Main features: - Automatically detects and maps columns from different banks to a unified schema. - Handles various encodings and CSV header formats. - Cleans and normalizes data for consistency. - Generates a unique hash for each transaction to prevent duplicates. - Saves all transactions into an SQLite database. - Logs all processing steps and errors for traceability.
- Usage:
Run this script to process all CSV files in the 02_raw_data directory and update the bank_statements.db database.
- 03_data_cleaning.db_update.create_transactions_table(db_path, table_name='transactions')¶
Create the transactions table with all possible columns and a unique constraint on transaction_hash.
- Parameters:
db_path (str) – Path to the SQLite database file.

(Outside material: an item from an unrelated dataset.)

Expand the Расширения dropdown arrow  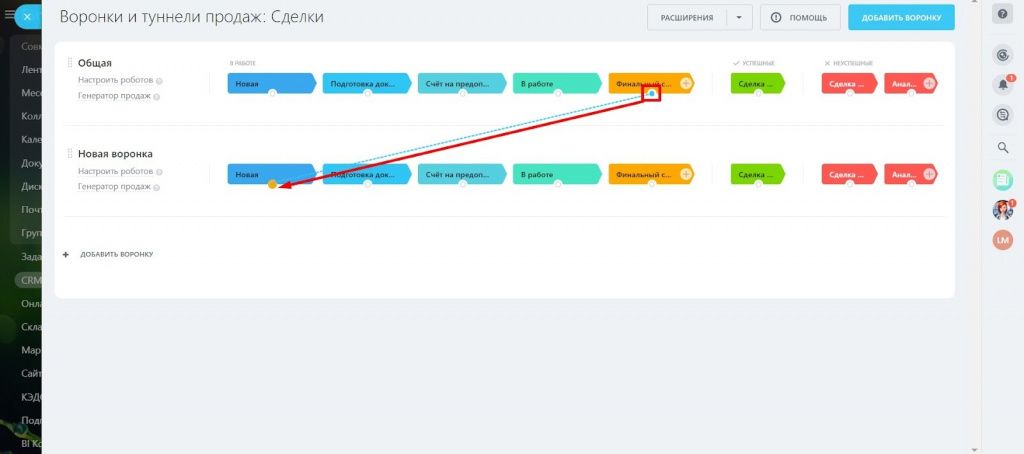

table_name (str, optional) – Name of the table to create (default is “transactions”).
- Returns:
None
- 03_data_cleaning.db_update.detect_bank_name(filename)¶
Extract only the bank name from filename (without extension and year/suffix).
Examples
‘Bank_A-2024.csv’ -> ‘Bank_A’ ‘Bank_B_2023.csv’ -> ‘Bank_B’
- Parameters:
filename (str) – The filename to extract the bank name from.
- Returns:
The extracted bank name.
- Return type:
str
- 03_data_cleaning.db_update.find_header_row(file_path, sep=';', encoding='utf-8')¶
Find the header row in a CSV file by matching known column names.
- Parameters:
file_path (str) – Path to the CSV file.
sep (str, optional) – CSV separator (default is ‘;’).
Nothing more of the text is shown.